MLB statistics (through 2022 season)
- Batting average: .201
- Home runs: 5
- Runs batted in: 20
- Stats at Baseball Reference

Teams
- New York Yankees (2021); Pittsburgh Pirates (2021–2022);

= Hoy Park =

South Korean baseball player (born 1996)

Hoy Jun Park (born April 7, 1996) is a South Korean professional baseball infielder who is a free agent. He has previously played in Major League Baseball (MLB) for the New York Yankees and Pittsburgh Pirates. He signed with the Yankees as an international free agent in 2014 and made his MLB debut in 2021.

==Career==
===New York Yankees===
On July 2, 2014, Park signed with the New York Yankees organization as an international free agent. He made his professional debut in 2015 with the rookie-level Pulaski Yankees, compiling a .239/.351/.383 slash line in 56 games. He spent the 2016 season with the Class A Charleston RiverDogs, slashing .225/.336/.329 with 2 home runs and 34 runs batted in (RBIs). Park split 2017 between Charleston and the Class A-Advanced Tampa Yankees, posting a cumulative .251/.348/.359 slash line with career-highs in home runs (7) and RBIs (39). Park returned to Tampa for the 2018 season, hitting .258/.387/.349 with 6 home runs and 34 RBIs in 103 games. In 2019, Park played with the Double-A Trenton Thunder, logging a .272/.363/.370 slash line with 3 home runs and a career-high 41 RBIs.
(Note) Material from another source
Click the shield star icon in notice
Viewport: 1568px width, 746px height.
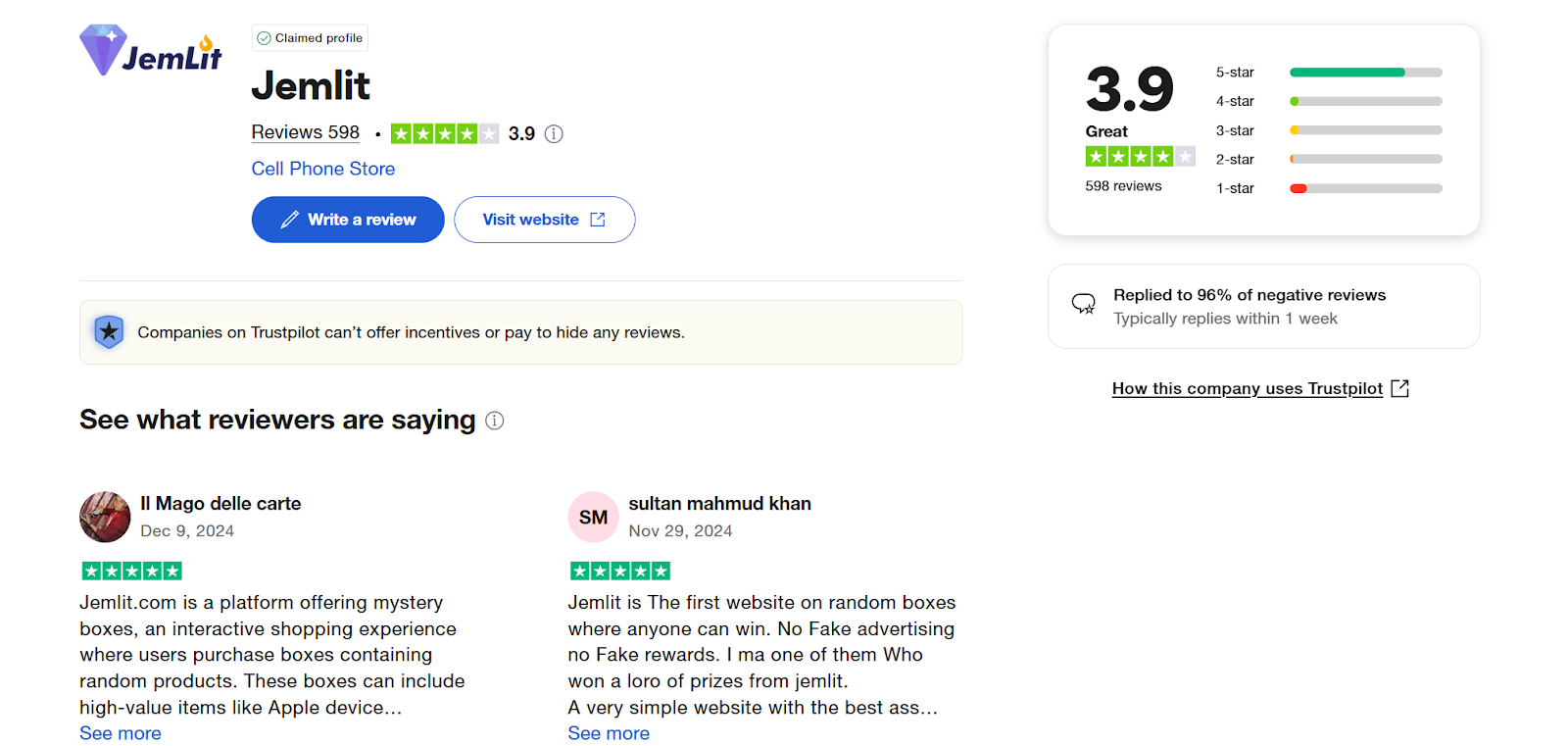coord(109,332)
Park did not play professionally in 2020 due to the cancellation of the minor league season because of the COVID-19 pandemic. He started the 2021 season with the Double-A Somerset Patriots before being promoted to the Triple-A Scranton/Wilkes-Barre RailRiders. On July 15, 2021, Park was added to the Yankees’ taxi squad following a COVID-19 outbreak in the major-league club. The following day, Park was added to the team's 40-man roster and promoted to the major leagues for the first time. Park made his MLB debut the same day against the Boston Red Sox as a pinch hitter for Tim Locastro, grounding out in his only at bat. That was his only plate appearance with the Yankees before he was outrighted off of the 40-man roster on July 21.

===Pittsburgh Pirates===
On July 26, 2021, the Yankees traded Park and Diego Castillo to the Pittsburgh Pirates in exchange for Clay Holmes. He was then assigned to the Triple-A Indianapolis Indians. The Pirates promoted Park to the major leagues on July 31. The next day, playing against the Philadelphia Phillies, Park hit a double for his first major league hit. On August 10, Park hit his first major league home run off of St. Louis Cardinals starter J. A. Happ. On August 23, after going hitless in his previous 20 at-bats, Park was optioned to the Indianapolis Indians.
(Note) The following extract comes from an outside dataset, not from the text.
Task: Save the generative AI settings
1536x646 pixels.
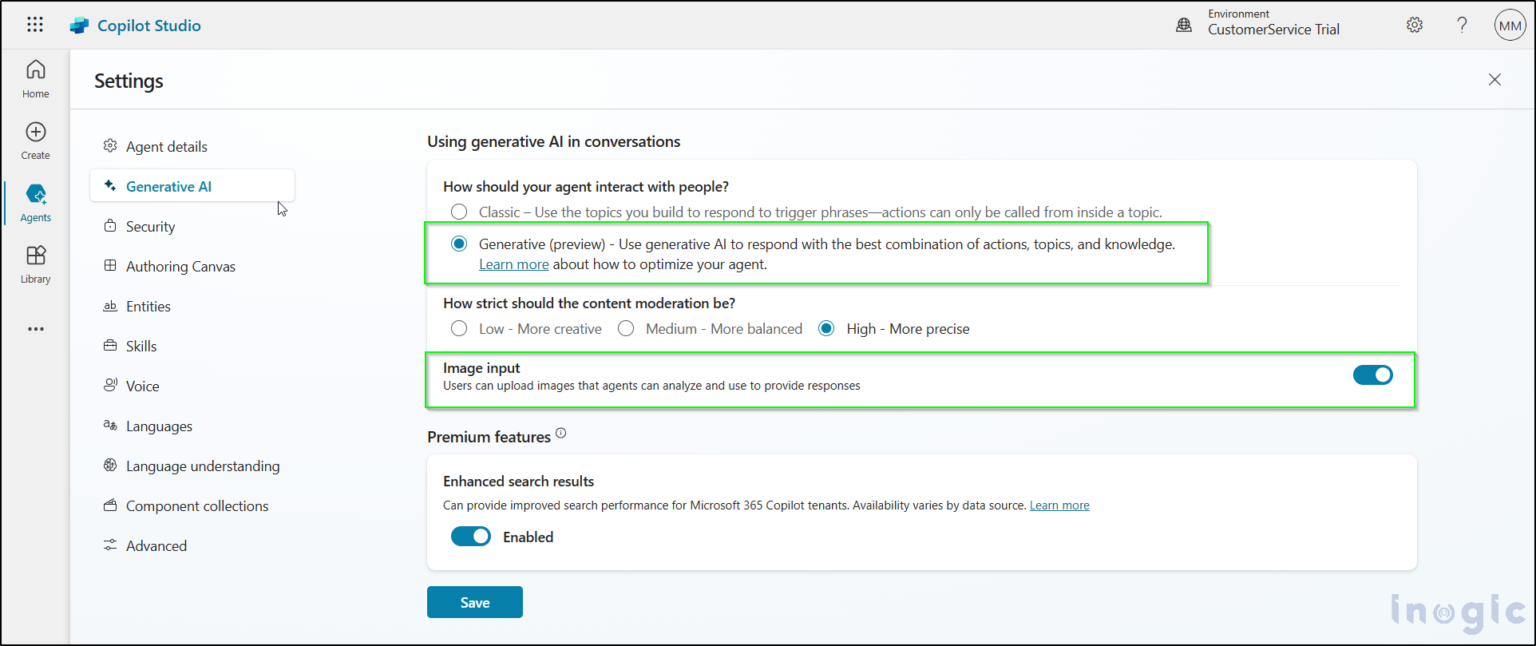Action: tap(474, 602)
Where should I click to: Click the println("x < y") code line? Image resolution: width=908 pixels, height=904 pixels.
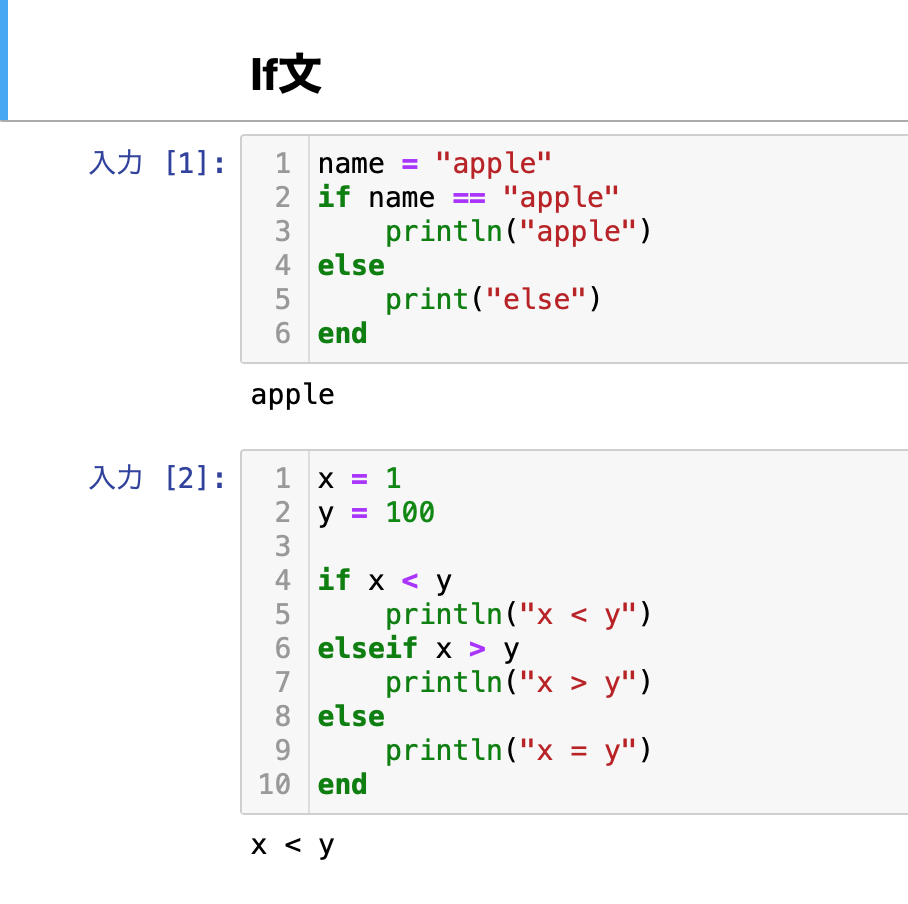point(518,614)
Park was recalled on August 31 after Michael Chavis was placed on the injured list. On April 22, 2022, he was optioned to Triple-A Indianapolis after batting .214 playing 5 games in the majors to start the season. When Ben Gamel was placed on the injured list on May 29, Park was recalled. On May 30, after only pinch running once, Park was sent down to Triple-A Indianapolis to make room for Yu Chang. On June 13, the Pirates recalled Hoy Park from Triple-A. On November 22, Park was designated for assignment.

===Atlanta Braves===
On November 23, 2022, the Pirates traded Park to the Boston Red Sox in exchange for minor-league left-handed pitcher Inmer Lobo. Park was designated for assignment on December 13 after the Red Sox added Kenley Jansen to their roster. On December 16, the Red Sox traded Park to the Atlanta Braves in exchange for a player to be named later or cash considerations. On December 28, 2022, Park was designated for assignment to make room for Eli White on the 40-man roster. On January 5, 2023, Park was sent outright to the Triple-A Gwinnett Stripers. He spent the year with Gwinnett, hitting .262/.385/.379 with six home runs, 42 RBI, and 16 stolen bases across 101 games. Park elected free agency following the season on November 6.

===Oakland Athletics===
On November 20, 2023, Park signed a minor league contract with the Oakland Athletics. He led the team during spring training with 21 hits in 22 games as a non-roster invitee. Despite the strong play, Park was sent to the Triple-A Las Vegas Aviators to begin the season. He elected free agency on November 6.